Give back exactly the lines from the one containing "React Native (1198, 687)" through the end of the records, including both, and no others.
---*---
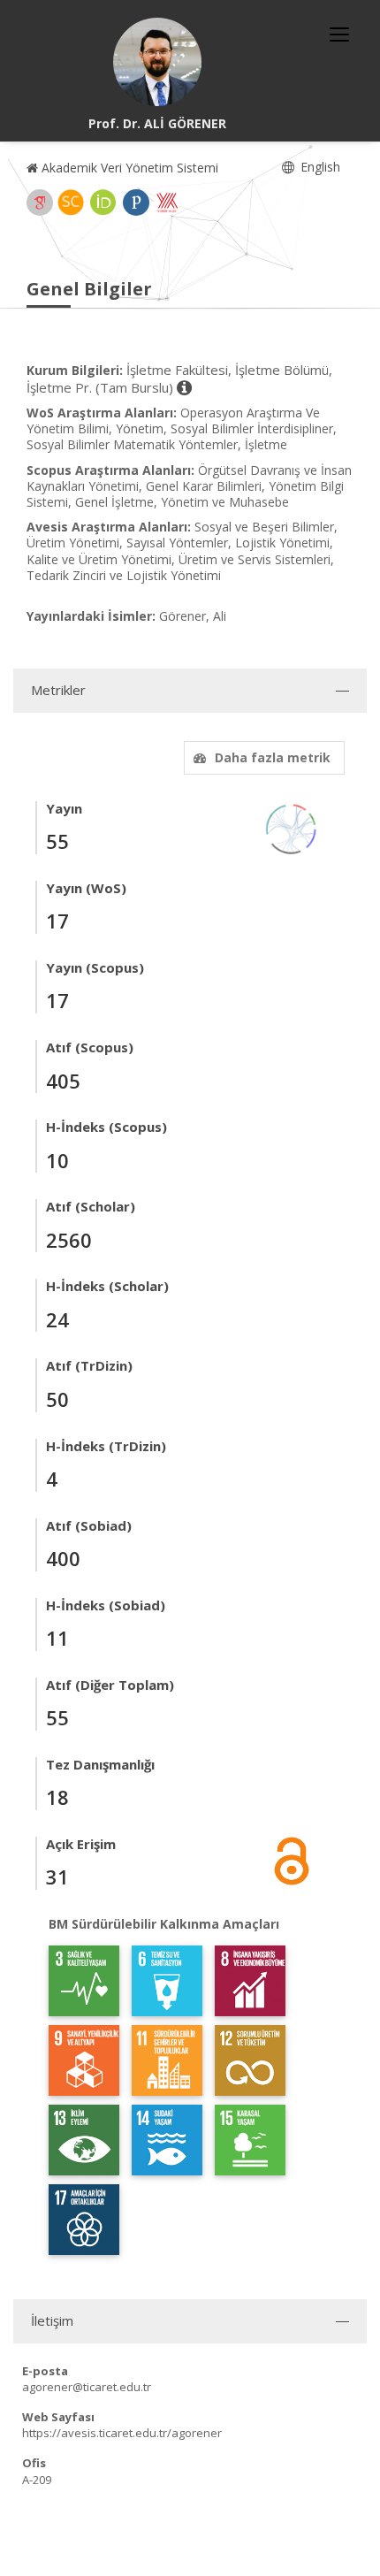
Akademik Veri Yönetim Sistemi (128, 167)
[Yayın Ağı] (292, 827)
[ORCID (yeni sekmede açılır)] (103, 202)
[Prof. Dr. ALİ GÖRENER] (157, 62)
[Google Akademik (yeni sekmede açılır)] (40, 202)
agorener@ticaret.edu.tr (86, 2387)
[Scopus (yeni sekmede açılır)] (70, 202)
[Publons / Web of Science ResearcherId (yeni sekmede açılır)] (136, 202)
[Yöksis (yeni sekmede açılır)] (167, 202)
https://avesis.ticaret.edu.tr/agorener (122, 2433)
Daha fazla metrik (273, 757)
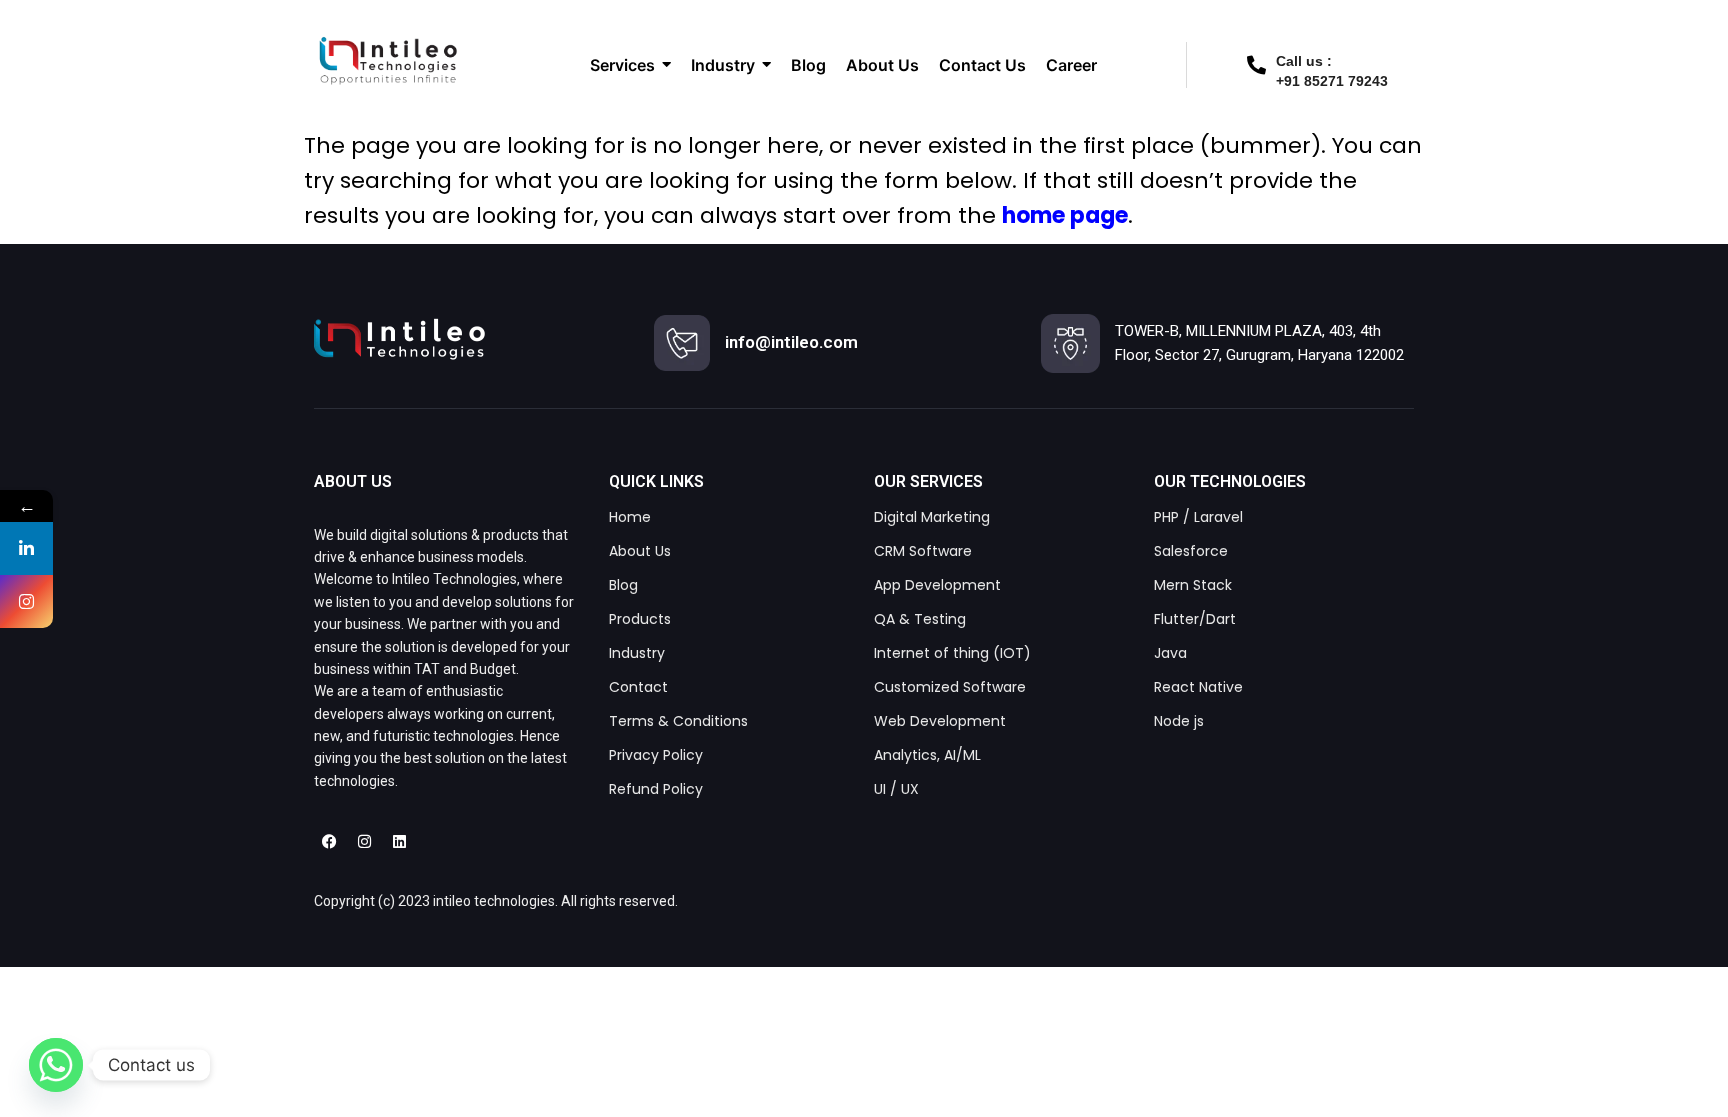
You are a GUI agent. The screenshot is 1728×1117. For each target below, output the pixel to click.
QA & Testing (920, 619)
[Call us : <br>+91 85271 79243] (1256, 64)
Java (1170, 653)
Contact (638, 687)
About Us (640, 551)
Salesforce (1191, 551)
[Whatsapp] (56, 1065)
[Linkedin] (399, 841)
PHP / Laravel (1198, 517)
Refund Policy (656, 789)
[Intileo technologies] (399, 338)
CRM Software (923, 551)
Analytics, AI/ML (927, 755)
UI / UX (896, 789)
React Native (1198, 687)
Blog (623, 585)
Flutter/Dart (1195, 619)
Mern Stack (1193, 585)
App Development (937, 585)
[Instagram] (364, 841)
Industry (637, 653)
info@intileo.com (791, 342)
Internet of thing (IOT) (952, 653)
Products (640, 619)
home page (1065, 215)
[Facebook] (329, 841)
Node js (1179, 721)
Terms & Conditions (678, 721)
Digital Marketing (932, 517)
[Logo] (387, 60)
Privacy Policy (656, 755)
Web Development (940, 721)
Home (630, 517)
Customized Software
---*---
## Expected output
React Native (1198, 687)
Blog (623, 585)
Flutter/Dart (1195, 619)
Mern Stack (1193, 585)
App Development (937, 585)
[Instagram] (364, 841)
Industry (637, 653)
info@intileo.com (791, 342)
Internet of thing (IOT) (952, 653)
Products (640, 619)
home page (1065, 215)
[Facebook] (329, 841)
Node js (1179, 721)
Terms & Conditions (678, 721)
Digital Marketing (932, 517)
[Logo] (387, 60)
Privacy Policy (656, 755)
Web Development (940, 721)
Home (630, 517)
Customized Software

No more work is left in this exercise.